Imagine, Kierkegaard wrote in his pseudonymously published The Concept of Anxiety, a man standing at the edge of a cliff. When he glances over the edge, he is overcome with dread, not just because he is filled with fear at the thought of falling, but also because he is seized by a terrifying impulse deliberately to leap. ‘He whose eye happens to look down into the yawning abyss becomes dizzy’, Kierkegaard gnomically observed. That dizziness ‘is just as much in his own eye as in the abyss.’ For if ‘he had not looked down’, he would not have felt that dread. What grips that man, Kierkegaard suggests, is dread of the possibilities open to him; what he experiences ‘is the dizziness of freedom’.
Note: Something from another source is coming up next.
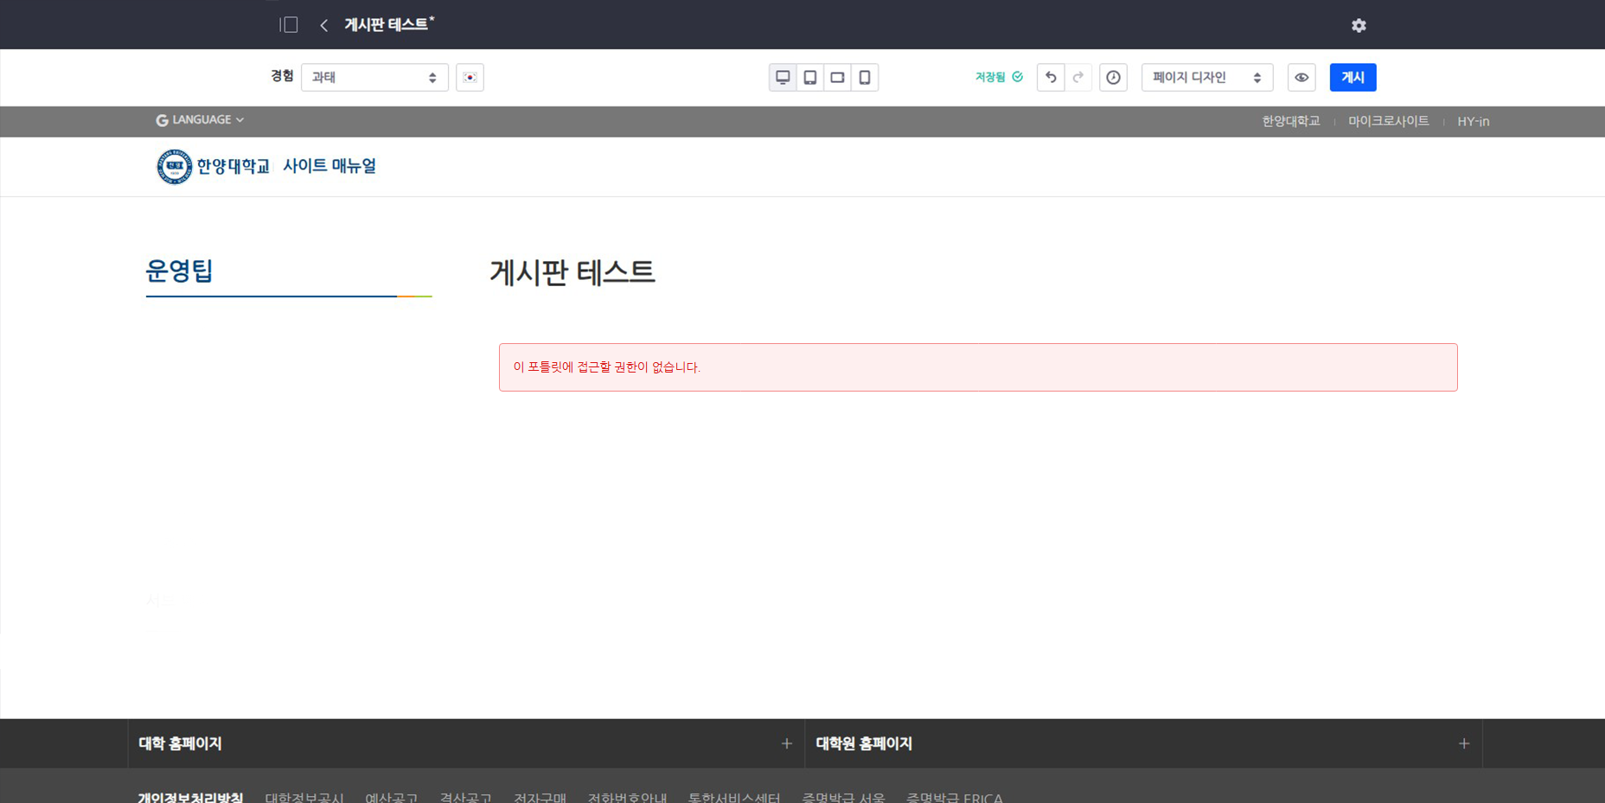Select the portrait phone viewport
1605x803 pixels.
click(865, 78)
Sartre, too, sees what he calls ‘anguish’ as the condition of human freedom. Since nothing can determine our choice of life for us, neither can anything explain or justify what we are. There is no inherent meaning in the universe. Only we can create meaning. Albert Camus, the French-Algerian novelist and fellow existentialist, called this sense of groundlessness the ‘absurdity’ of life. There is, Camus observes in The Myth of Sisyphus, a chasm between ‘the human need [for meaning] and the unreasonable silence of the world’. Religion is a means of bridging that chasm, but a dishonest one. ‘I don’t know if the world has any meaning that transcends it’, he writes. ‘But I know that I do not know this meaning and that it is impossible for me just now to know it.’ Camus does not know that God does not exist. But he is determined to believe it, because that is the only way to make sense of being human. The only way to find meaning, the only way to bridge the chasm between the cold, silent world and the human need for moral warmth, is to create our own meaning, our own values. Sartre similarly sees the world as absurd in the sense that there is no meaning to be found beyond the meaning that humans create. The price of making meaning is anguish.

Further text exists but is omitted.